Giter Club home page Giter Club logo

sawtpedia's Introduction

Sawtpedia

This is a joint development project of Wikimedia Tunisia and Data Engineering and Semantics Research Unit within the framework of Hack4OpenGLAM. Based on inspiration from the logic of QRpedia, Yamen Bousrih has first presented the idea at the Hack4OpenGLAM Showcase at the 2021 Creative Commons Global Summit. Then, he has disseminated it in Wikimedia Conferences such as WikidataCon 2021. Deployed at https://sawtpedia.toolforge.org, Sawtpedia generates a QRCode related to a monument that once scanned will fetch the Wikidata item for that monument and then open the audio file for the Wikipedia article about the monument in the mobile device's language if available in Wikimedia Commons. If the audio recording does not exist, Sawtpedia will try to generate an audio from the lead of the Wikipedia article in the user language using gTTS Text-to-Speech System.

Principles

The tool uses the same principle as QRpedia. However, we have updated the project approach by considering the latest advances in Web Development and in Wikimedia Projects. In fact, the tool is implemented in Python with Flask instead of PHP and benefits from the large-scale multilingual structured data available in Wikidata to work. The tool has two components:

  • A HTML Page with advanced JavaScript and CSS codes to generate a QRCode for a given monument. The input is the Wikipedia Page of the monument in any language. The Wikidata item of the monument is retrieved from the Wikipedia Page using JavaScript and mw.config. Then, a QRCode will be generated using the QRpedia web interface leading to a web service leading to the audio recording of the Wikipedia article about the monument in the language of the web browser of the mobile device.
  • A Web Service implemented in Python with Flask to redirect the user to the audio recording of the Wikipedia article about the monument in the language of the web browser of the mobile device. The input here is the Wikidata ID of the monument. The Web Service will retrieve the language of the web browser of the user. Then, it will find the URL of the audio recording in the considered language using a SPARQL query on spoken text audio statements of Wikidata. Here, Wikidata hub is used to return the Wikidata ID of the user language based on its IETF Language Tag. If the file exists, the user will be redirected to the audio.
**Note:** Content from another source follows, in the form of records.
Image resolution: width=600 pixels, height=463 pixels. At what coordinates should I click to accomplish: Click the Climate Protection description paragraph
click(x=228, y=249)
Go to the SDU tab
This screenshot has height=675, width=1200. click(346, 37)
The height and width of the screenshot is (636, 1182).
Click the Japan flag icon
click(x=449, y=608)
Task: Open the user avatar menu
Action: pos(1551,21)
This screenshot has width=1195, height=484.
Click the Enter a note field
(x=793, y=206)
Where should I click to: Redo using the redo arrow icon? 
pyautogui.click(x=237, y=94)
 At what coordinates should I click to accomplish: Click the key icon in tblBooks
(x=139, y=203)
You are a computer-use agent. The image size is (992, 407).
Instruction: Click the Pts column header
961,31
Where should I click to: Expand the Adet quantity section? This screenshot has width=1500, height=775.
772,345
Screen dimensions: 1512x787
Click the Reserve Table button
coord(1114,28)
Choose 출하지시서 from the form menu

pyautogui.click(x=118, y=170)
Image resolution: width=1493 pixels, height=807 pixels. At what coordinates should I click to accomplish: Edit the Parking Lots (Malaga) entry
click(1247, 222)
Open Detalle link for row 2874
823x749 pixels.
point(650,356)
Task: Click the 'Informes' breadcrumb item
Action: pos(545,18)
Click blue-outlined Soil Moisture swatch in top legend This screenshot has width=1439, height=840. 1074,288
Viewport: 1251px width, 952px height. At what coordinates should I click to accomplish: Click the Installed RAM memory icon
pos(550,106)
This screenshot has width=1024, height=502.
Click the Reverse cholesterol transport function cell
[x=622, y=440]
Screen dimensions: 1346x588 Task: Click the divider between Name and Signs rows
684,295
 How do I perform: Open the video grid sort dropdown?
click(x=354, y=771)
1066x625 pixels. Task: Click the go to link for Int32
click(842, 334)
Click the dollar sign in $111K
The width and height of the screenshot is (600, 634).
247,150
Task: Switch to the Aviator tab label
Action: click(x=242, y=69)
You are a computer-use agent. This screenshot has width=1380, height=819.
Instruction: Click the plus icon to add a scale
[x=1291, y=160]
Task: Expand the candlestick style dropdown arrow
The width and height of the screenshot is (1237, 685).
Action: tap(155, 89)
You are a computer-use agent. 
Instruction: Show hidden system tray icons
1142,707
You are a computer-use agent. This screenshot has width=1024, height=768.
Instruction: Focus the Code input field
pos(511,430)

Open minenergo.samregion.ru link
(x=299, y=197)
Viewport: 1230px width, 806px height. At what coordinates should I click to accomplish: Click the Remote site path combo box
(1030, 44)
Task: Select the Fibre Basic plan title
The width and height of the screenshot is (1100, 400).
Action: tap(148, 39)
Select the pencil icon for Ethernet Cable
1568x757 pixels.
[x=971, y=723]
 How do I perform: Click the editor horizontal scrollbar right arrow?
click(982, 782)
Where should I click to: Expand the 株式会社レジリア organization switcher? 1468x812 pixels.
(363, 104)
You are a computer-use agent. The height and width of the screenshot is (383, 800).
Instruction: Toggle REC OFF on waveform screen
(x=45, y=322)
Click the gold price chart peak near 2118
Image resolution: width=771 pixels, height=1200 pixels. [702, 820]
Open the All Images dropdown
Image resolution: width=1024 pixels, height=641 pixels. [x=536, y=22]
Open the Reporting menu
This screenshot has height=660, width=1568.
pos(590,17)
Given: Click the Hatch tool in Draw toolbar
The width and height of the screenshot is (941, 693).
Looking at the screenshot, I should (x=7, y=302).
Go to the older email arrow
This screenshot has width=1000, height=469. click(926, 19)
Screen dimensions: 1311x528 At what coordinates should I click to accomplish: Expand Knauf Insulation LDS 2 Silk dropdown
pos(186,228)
If it does not exist, the tool can:
    • convert the lead of the Wikipedia article about the Wikidata item in the user language to an audio using gTTS. The languages currently supported by gTTS are: Afrikaans (af), Arabic (ar), Bulgarian (bg), Bengali (bn), Bosnian (bs), Catalan (ca), Czech (cs), Welsh (cy), Danish (da), German (de), Greek (el), English (en), Esperanto (eo), Spanish (es), Estonian (et), Finnish (fi), French (fr), Gujarati (gu), Hindi (hi), Croatian (hr), Hungarian (hu), Armenian (hy), Indonesian (id), Icelandic (is), Italian (it), Japanese (ja), Javanese (jw), Khmer (km), Kannada (kn), Korean (ko), Latin (la), Latvian (lv), Macedonian (mk), Malayalam (ml), Marathi (mr), Myanmar Burmese (my), Nepali (ne), Dutch (nl), Norwegian (no), Polish (pl), Portuguese (pt), Romanian (ro), Russian (ru), Sinhala (si), Slovak (sk), Albanian (sq), Serbian (sr), Sundanese (su), Swedish (sv), Swahili (sw), Tamil (ta), Telugu (te), Thai (th), Filipino (tl), Turkish (tr), Ukrainian (uk), Urdu (ur), Vietnamese (vi), and Chinese (zh).
    • generate an error message if gTTS does not support the user language.

Requirements

Team

Acknowledgements

  • Capacity Building about Web Development with Flask has been provided by Data Engineering and Semantics Research Unit, University of Sfax, Tunisia as a part of the Federated Research Project PRF-COV19-D1-P1.
  • We thank Terence Eden and Roger Bamkin for providing the source codes of QRpedia. We were inspired by the QRpedia Principles and we have even reused several excerpts as well as the QRpedia web service for the generation of the QRCode from URL in our source codes. As we built Sawtpedia based on QRpedia, we use the MIT License for our source code and we adopt the Website Privacy Policy of Wikimedia UK for our tool.
  • We thank Legoktm, Mutante, AntiComposite, Reedy, RhinosF1, and Bryan Davis for supporting the deployment of the tool on Toolforge using SSH Server.
  • We thank Habib M'henni from Wikimedia Tunisia for his contribution to our testing of the tool.
  • We thank Abel Lifaeli Mbula for his contributions to the source code.

sawtpedia's People

Contributors

csisc avatar bam92 avatar

Stargazers

Elias Vasnic avatar Terence Eden avatar Thomas Vroylandt avatar Paul-Antoine avatar Daniel Mietchen avatar

Watchers

 avatar

Forkers

legoktm bam92

sawtpedia's Issues

TTS reads out image captions at the start

(Thanks for this project - I love it!)

I used https://en.wikipedia.org/wiki/Marble_Arch which took me to https://sawtpedia.toolforge.org/link?id=Q845529

That starts by reading out

The arch with The Cumberland Hotel, Great Cumberland Place and the trees of Bryanston Square beyond, parts of the British Regency-architecture Portman Estate; the hotel has an access to its Tube station"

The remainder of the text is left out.